--- Start GIVEN DATA ---

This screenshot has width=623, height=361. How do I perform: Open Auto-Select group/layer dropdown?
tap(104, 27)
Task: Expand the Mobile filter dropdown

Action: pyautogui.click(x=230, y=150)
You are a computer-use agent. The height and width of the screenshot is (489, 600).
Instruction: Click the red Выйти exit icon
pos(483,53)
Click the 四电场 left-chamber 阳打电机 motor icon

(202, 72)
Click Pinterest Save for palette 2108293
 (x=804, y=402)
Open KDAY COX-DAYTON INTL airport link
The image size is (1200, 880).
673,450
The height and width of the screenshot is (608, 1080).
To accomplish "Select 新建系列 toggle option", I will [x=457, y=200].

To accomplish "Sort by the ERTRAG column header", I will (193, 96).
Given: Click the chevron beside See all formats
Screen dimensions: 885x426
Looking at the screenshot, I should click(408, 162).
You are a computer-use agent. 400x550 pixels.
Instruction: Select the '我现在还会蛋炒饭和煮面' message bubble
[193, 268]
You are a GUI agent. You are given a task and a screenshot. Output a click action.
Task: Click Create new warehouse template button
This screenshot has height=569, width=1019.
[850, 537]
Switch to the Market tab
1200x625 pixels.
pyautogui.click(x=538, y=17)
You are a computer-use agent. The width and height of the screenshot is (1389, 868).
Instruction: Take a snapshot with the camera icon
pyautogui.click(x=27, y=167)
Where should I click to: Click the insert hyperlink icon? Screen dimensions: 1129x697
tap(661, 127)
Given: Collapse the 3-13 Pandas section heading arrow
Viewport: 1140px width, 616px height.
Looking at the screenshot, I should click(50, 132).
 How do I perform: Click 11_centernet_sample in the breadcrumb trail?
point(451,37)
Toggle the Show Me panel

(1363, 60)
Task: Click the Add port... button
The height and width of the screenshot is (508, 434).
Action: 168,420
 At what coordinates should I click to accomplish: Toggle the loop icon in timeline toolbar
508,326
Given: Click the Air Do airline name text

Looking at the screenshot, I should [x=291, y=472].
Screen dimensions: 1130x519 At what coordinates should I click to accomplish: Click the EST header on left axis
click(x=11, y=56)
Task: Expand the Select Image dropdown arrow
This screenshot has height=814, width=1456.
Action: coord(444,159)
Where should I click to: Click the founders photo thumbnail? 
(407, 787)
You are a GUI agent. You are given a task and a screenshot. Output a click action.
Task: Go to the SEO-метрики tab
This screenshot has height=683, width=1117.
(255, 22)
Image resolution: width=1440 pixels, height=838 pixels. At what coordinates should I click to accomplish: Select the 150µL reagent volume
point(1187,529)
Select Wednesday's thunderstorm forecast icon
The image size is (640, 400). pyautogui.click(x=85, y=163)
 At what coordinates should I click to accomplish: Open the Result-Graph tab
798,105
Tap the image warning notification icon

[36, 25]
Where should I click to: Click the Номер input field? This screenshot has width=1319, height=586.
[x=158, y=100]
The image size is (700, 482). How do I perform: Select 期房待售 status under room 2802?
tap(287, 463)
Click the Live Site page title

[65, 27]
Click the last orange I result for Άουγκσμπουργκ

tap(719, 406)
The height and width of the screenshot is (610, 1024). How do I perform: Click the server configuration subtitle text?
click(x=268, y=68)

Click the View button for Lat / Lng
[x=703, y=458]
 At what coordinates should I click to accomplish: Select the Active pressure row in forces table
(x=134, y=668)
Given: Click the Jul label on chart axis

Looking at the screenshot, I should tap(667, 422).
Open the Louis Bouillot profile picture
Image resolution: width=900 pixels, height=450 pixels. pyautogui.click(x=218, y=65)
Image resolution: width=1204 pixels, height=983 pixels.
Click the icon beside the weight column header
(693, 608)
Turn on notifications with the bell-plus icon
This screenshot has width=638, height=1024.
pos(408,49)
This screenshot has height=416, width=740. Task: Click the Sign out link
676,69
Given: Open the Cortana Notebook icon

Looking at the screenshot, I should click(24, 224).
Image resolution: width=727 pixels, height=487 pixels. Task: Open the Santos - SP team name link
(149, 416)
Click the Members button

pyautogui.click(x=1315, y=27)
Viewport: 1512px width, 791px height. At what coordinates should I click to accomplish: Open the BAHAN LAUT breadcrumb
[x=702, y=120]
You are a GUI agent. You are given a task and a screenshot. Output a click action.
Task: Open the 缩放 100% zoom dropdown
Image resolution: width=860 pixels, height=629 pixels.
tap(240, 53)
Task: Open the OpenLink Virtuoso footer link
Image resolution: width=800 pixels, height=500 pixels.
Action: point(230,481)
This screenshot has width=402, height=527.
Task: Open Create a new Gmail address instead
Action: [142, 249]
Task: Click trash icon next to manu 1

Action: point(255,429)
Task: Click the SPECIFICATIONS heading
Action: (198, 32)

--- End GIVEN DATA ---

# TO DO:
How many lines of the records above contain the word "beside"? Give only the number.

# CORRECT ANSWER:
2